Eines langen Tages Reise in die Nacht
von Eugene O'Neill
Deutsch von Michael Walter
Regie: Thomas Dannemann, Bühne: Johannes Schütz, Kostüme: Regine Standfuss, Musik: Konrad Hempel, Licht: Tobias Löffler, Dramaturgie: Götz Leineweber.
Mit: Oliver Nägele, Sibylle Canonica, Aurel Manthei, Franz Pätzold, Sinead Kennedy.
Dauer: 2 Stunden 15 Minuten, keine Pause

www.residenztheater.de

 

Kritikenrundschau

Diese Junkie-WG hause im goldenen Theaterprunk des Cuvilliés-Theaters natürlich komplett im falschen Ambiente, "weswegen Johannes Schütz als Radikalkontrast zur barocken Opulenz  die Bühne stilistisch völlig verarmt hat", schreibt Till Briegleb in der Süddeutschen Zeitung (30.1.2017). Und: "Dannemann kämpft sich vergeblich an der Grundaufgabe dieses Stückes ab: Wie hält man die Spannung in einem Drama, dessen Thema die Wiederholung von Beziehungsfallen ist?" Ähnlich wie vor Kurzem Karin Henkel am Hamburger Schauspielhaus. "Dannemanns Bekenntnis zur erzählenden Monotonie scheitert daran genauso wie Henkels poetische Überverausgabung." Leider mangele es Dannemanns monochromer Erzählweise auch etwas an Aktualität. In Zeiten serieller Monogamie und loser Bindungskräfte sei die Darstellung der Familie als alles bestimmende Sphäre der sozialen Kontrolle ein bisschen Soziologie von gestern, "so wirkt diese Inszenierung als Placebo für eine Krankheit, die es in dieser Form nicht mehr gibt".

"Oliver Nägele gibt einen besorgten, sanften und deshalb furchtbaren Tyrannen", schreibt Patrick Bahners in der FAZ (1.2.2017). "Um Nöte als eingebildet zu identifizieren, fehlt es an objektiven Kriterien, die nur ein externer Beobachter ins Spiel bringen könnte." Das sei das Unglück der Familie.

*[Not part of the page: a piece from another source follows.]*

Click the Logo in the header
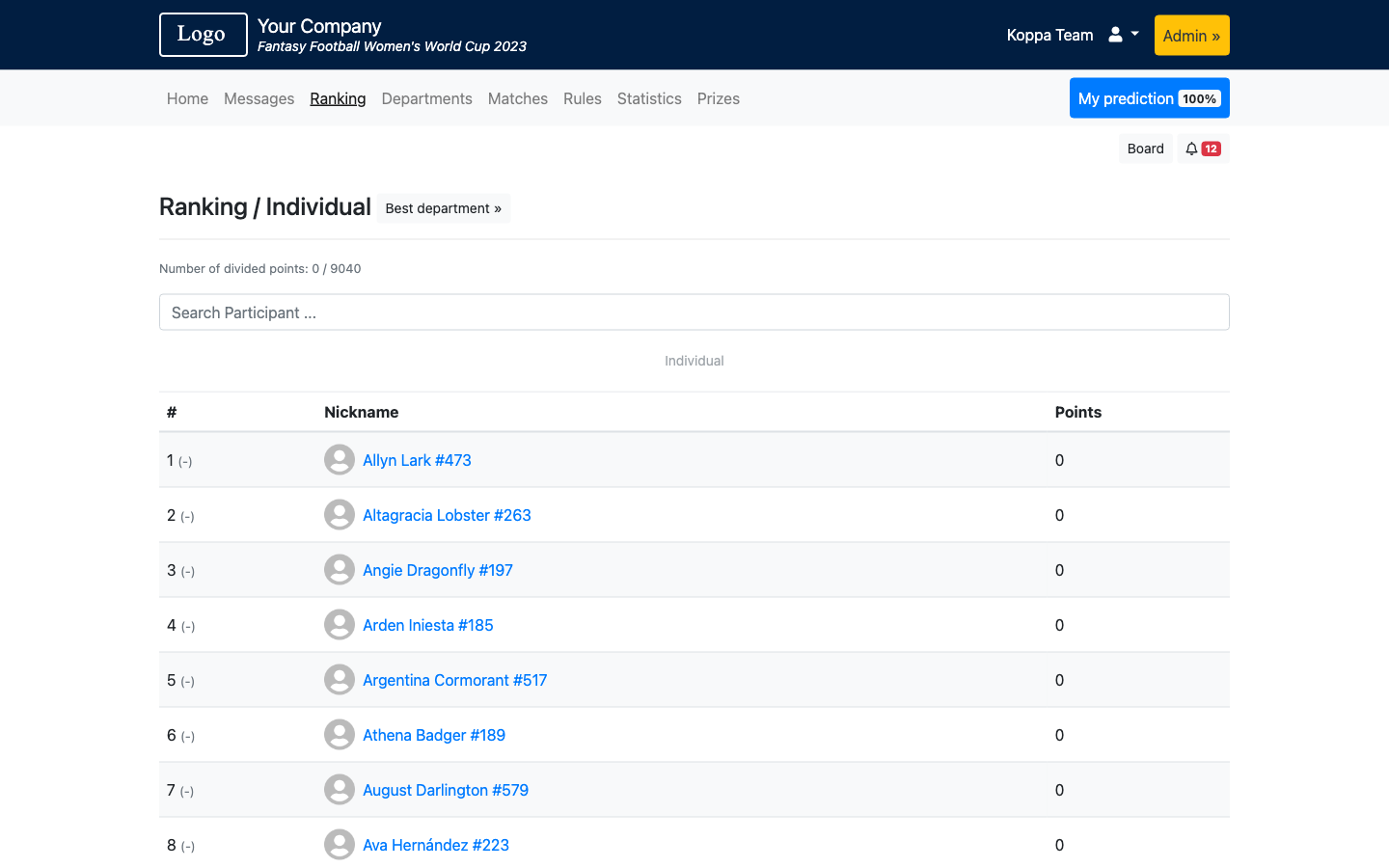[203, 35]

Der Abend komme ohne verwässernde Beigaben aus.

Dannemann lasse "das angestaubte Sucht-Kammerspiel" altbacken vom Blatt spielen, schreibt Alexander Altmann vom Merkur (1.2.2017). "Angesichts der Überdosis an psychologischem Realismus, mit dem uns hier ranzige Familienabgründe kredenzt werden, sehnt man sich fast nach ein bisschen emotionsfreierem, unvernebeltem 'Performance'-Theater."